Elizabeth Kolbert presents lecture on endangered species and the environment

Elizabeth+Kolbert+is+a+staff+writer+for+The+New+Yorker%2C+an+award-winning+environmental+journalist+and+author.+Elizabeth+gives+a+lecture+on+her+new+book%2C+The+Sixth+Extinction%3A+An+Unnatural+History+on+April+3+in+the+Great+Hall+of+the+Memorial+Union.

Suhaib Tawil/Iowa State Daily

Elizabeth Kolbert is a staff writer for The New Yorker, an award-winning environmental journalist and author. Elizabeth gives a lecture on her new book, “The Sixth Extinction: An Unnatural History” on April 3 in the Great Hall of the Memorial Union.

Justin Lo

The Earth may be going through the sixth mass extinction in its history.
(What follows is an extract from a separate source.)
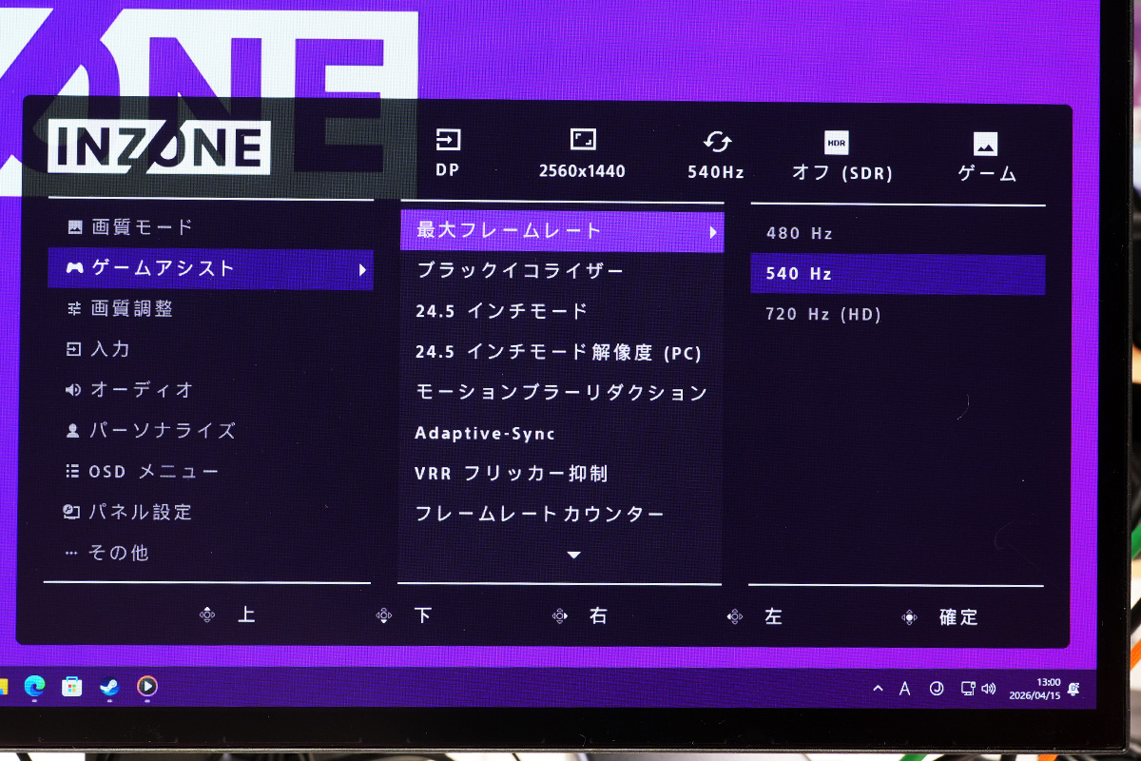Click the ゲーム picture mode icon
Elizabeth Kolbert, an environmental journalist for The New Yorker and author of the book “The Sixth Extinction: An Unnatural History,” presented a lecture on her book at the Great Hall on Thursday night.

In her book, Kolbert compiles the findings of researchers in more than half a dozen disciplines. Kolbert followed geologists studying deep ocean cores, botanists in the Andes and marine biologists at the Great Barrier Reef to get the information to write her book.

During the lecture, Kolbert described the three ways that humans are impacting the planet to cause the endangerment of many species today: changing the atmosphere, changing the chemistry of the oceans and moving species around the world.

“We are changing the world very, very rapidly,” Kolbert said. “Every year, humans add 10 billion metric tons of carbon dioxide in the atmosphere. We are imitating the asteroid [that wiped out the dinosaurs].”

Kolbert also said that there are more 400 parts per million of carbon dioxide in the atmosphere according to measurements taken March 30.

The exchange of gases between the oceans and the atmosphere is also causing dangerous conditions for some species to live in.

“When [carbon dioxide] dissolves in water, it forms a weak acid and if you add enough of it to the oceans, we’re going to change its chemistry.” Kolbert said. “Most indications seem to suggest that if we continue on our present path, by the middle of the century, reefs will not be able to keep up. Reefs will stop growing and disintegrate.”

Ahmad Al-Shaibi, graduate student in the interdepartmental genetics program, said that Kolbert was able to present the facts she learned while working this book in a way that people without an extensive background in science and the environment could understand.

Kolbert was invited to speak at Iowa State as part of the World Affairs Series and Wildness, Wilderness and the Environmental Imagination Series.